Menderes Deltası levrek ve çipura balıklarının üreme amacıyla kullandığı ülkemizdeki ender ekosistem ve rezevr alanlarından birisidir. Burada bölge halkının en önemli geçim kaynakları arasında olan Dalyan balıkçığı yapılmaktadır. Bahse konu olan bölgede kültür balıkçığı yapılması durumunda, Dalyan balıkçılığı büyük sekteye uğrayacak ve bu durum halkın ekonomisine yansıyacaktır.
Ülkemiz Biyolojik Çeşitlilik, Bern, Barselona, CİTES, Ramsar Sözleşmelerine taraf olarak, bu sözleşmelerden kaynaklanan yükümlülüklerimizin yerine getirilmesini uluslararası düzeyde taahhüt etmiştir.
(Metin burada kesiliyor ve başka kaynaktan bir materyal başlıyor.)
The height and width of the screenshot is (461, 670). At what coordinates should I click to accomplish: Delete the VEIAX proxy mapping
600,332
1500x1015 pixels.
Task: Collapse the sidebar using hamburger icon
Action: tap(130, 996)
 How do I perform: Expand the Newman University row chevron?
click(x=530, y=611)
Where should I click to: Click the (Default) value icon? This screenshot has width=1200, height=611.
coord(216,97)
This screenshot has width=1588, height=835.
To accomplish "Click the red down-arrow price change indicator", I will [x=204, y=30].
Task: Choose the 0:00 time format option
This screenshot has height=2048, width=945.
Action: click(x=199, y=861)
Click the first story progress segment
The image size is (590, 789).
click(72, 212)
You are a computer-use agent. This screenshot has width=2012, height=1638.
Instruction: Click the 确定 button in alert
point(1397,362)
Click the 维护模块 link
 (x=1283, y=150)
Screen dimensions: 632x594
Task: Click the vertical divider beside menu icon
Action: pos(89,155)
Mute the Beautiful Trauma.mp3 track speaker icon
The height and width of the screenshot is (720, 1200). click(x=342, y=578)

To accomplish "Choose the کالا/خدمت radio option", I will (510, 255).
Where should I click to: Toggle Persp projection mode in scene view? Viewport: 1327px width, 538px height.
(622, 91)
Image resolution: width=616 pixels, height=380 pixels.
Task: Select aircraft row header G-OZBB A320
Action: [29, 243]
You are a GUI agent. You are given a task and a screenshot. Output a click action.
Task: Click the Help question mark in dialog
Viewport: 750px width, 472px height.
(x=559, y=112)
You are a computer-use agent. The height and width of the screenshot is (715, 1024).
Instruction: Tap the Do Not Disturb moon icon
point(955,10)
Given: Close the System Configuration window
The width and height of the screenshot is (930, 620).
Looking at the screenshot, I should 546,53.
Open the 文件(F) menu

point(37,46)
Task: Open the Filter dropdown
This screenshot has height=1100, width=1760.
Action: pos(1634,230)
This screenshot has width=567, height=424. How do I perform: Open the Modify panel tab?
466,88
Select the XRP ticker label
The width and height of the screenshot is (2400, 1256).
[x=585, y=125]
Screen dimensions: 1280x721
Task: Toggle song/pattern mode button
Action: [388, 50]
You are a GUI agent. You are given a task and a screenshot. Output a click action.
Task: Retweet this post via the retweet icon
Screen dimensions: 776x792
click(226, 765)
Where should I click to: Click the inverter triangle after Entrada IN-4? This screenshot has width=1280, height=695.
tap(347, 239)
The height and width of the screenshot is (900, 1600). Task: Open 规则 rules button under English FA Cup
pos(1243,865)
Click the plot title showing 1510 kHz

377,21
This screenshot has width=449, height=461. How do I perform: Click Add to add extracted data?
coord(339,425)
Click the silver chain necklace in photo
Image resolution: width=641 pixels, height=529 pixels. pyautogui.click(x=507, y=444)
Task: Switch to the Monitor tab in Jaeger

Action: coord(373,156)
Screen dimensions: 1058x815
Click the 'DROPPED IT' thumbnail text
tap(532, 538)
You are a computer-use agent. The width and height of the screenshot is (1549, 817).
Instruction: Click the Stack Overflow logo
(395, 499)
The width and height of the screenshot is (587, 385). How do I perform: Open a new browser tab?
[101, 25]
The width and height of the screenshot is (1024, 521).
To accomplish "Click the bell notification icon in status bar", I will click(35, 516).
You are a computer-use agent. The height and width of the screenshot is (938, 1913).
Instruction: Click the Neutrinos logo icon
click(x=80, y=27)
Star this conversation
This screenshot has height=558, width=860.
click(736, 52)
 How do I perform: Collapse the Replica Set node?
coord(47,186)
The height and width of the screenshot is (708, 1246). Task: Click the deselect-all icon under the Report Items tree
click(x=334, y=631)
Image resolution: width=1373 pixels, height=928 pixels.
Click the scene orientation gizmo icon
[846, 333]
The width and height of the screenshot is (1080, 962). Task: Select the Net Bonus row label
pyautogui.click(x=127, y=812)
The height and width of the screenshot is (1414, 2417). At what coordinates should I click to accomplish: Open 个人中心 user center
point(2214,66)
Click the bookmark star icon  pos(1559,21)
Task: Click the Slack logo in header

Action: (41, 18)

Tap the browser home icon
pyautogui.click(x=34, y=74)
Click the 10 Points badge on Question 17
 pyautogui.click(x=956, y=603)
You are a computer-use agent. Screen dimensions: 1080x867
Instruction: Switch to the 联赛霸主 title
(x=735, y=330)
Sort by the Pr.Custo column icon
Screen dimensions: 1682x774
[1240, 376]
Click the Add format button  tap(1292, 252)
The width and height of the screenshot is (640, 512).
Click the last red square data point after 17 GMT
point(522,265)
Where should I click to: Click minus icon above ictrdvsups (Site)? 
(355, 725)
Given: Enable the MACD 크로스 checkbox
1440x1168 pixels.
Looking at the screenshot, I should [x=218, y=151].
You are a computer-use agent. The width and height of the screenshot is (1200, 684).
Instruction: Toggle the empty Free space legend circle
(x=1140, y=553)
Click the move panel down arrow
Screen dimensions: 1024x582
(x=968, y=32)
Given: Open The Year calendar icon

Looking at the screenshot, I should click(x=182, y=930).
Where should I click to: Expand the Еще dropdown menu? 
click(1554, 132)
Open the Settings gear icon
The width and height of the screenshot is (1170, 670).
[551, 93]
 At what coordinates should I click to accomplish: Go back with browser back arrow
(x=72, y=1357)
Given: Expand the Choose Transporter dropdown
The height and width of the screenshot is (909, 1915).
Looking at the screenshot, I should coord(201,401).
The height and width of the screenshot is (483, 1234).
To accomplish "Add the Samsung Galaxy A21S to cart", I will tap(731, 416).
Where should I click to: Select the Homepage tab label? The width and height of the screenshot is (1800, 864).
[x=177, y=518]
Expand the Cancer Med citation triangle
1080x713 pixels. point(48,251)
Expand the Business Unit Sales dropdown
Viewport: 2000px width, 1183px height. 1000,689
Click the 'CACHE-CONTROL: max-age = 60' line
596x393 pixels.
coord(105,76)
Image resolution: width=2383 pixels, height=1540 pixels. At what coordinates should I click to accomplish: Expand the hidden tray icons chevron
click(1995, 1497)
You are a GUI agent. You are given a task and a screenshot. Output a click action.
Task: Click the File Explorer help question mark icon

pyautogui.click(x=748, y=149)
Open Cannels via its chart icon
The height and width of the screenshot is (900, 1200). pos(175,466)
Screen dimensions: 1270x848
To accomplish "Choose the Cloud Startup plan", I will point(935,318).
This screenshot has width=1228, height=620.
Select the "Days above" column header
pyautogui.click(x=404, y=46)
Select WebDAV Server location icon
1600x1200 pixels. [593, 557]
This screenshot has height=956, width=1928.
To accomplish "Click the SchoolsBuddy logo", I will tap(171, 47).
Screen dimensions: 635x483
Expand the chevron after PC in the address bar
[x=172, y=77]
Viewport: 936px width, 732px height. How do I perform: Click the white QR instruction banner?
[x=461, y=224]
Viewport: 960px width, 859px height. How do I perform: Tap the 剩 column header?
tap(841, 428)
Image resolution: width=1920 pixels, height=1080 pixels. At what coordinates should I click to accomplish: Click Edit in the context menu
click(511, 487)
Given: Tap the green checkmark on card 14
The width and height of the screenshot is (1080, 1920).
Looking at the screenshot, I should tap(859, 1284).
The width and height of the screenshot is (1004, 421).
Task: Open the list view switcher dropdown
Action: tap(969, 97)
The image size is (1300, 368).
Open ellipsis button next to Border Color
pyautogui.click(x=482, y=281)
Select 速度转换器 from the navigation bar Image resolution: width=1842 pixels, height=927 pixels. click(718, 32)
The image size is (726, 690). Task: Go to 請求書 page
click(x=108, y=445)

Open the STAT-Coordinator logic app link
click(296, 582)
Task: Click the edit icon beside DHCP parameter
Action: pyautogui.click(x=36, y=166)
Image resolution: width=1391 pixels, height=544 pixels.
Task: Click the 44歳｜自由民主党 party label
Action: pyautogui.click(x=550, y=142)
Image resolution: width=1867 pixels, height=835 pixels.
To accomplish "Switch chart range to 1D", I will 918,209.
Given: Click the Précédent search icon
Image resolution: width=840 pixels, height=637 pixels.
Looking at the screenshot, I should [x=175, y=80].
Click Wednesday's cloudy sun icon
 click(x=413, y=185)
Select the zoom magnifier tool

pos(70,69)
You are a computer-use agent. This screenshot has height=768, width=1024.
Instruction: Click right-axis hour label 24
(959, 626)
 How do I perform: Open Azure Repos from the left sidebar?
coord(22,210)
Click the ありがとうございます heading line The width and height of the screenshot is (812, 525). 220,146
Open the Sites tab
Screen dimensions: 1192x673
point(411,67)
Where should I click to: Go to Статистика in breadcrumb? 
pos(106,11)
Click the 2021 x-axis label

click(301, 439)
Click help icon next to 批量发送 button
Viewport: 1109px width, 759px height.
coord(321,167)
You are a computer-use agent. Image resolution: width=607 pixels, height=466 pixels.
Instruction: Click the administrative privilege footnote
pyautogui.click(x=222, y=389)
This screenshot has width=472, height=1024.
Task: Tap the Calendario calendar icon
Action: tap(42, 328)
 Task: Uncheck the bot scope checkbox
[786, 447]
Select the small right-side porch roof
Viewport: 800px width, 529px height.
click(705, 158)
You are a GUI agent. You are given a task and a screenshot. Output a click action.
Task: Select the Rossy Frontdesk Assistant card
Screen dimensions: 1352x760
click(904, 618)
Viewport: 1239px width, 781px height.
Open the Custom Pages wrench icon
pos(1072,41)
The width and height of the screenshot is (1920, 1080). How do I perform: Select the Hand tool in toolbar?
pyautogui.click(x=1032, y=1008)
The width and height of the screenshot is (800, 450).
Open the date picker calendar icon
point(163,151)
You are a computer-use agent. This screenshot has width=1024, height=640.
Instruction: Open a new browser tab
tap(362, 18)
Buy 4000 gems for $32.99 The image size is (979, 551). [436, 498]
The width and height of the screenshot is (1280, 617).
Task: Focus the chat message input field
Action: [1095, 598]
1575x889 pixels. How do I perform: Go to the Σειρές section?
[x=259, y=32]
Aynı zamanda 2872 Sayılı Çevre Kanunu’nun 9. Maddesi (e) bendi ve 4915 Sayılı Kara Avcılığı Kanunu’nun 4. Maddesi de bunu desteklemektedir. Bu bağlamda Dilek Yarımadası ve Büyük Menderes Deltası ekosisteminin etki alanları da düşünülerek bir bütün olarak korunması, bahse konu olan sözleşmelerin bir gereğidir.
Önceki yıllarda balık çiftliklerinin Mandalya Körfezi’nde ve Kazıklı Körfezinde yarattığı kirliliğin izleri hala dururken, Milli Parkın son derece bakir ve temiz kıyıları, balık çiftliklerinden kaynaklanacak kirlilik, denizel akıntı ve hareketlerle Dilek Yarımadası Milli Parkını ve delta sulak alan ekosistemini olumsuz yönde etkileyeceği kaçınılmazdır.
Türkiye kıyılarında binlerce kilometrelik yer varken, dünyada eşsiz bir yer olan ve böylesine önemli özellikleri bulunan bir doğa alanına kesinlikle kültür balıkçılığı tesisleri için izin verilmemelidir.
Yapılması gereken; Dünyaca meşhur insanların, AB büyükelçilerinin, Avrupa ülkelerinin büyükelçilerinin ziyaret ettiği Milli Park, planlamalarında yer alan Ekoköy projesinin hayata geçirilmesi için desteklenmeli ve ekoturizmin geliştirilmesi için tüm dünyaya tanıtılmalıdır. Bundan da en kazançlı Aydın-Söke ve yöre insanları olacaktır.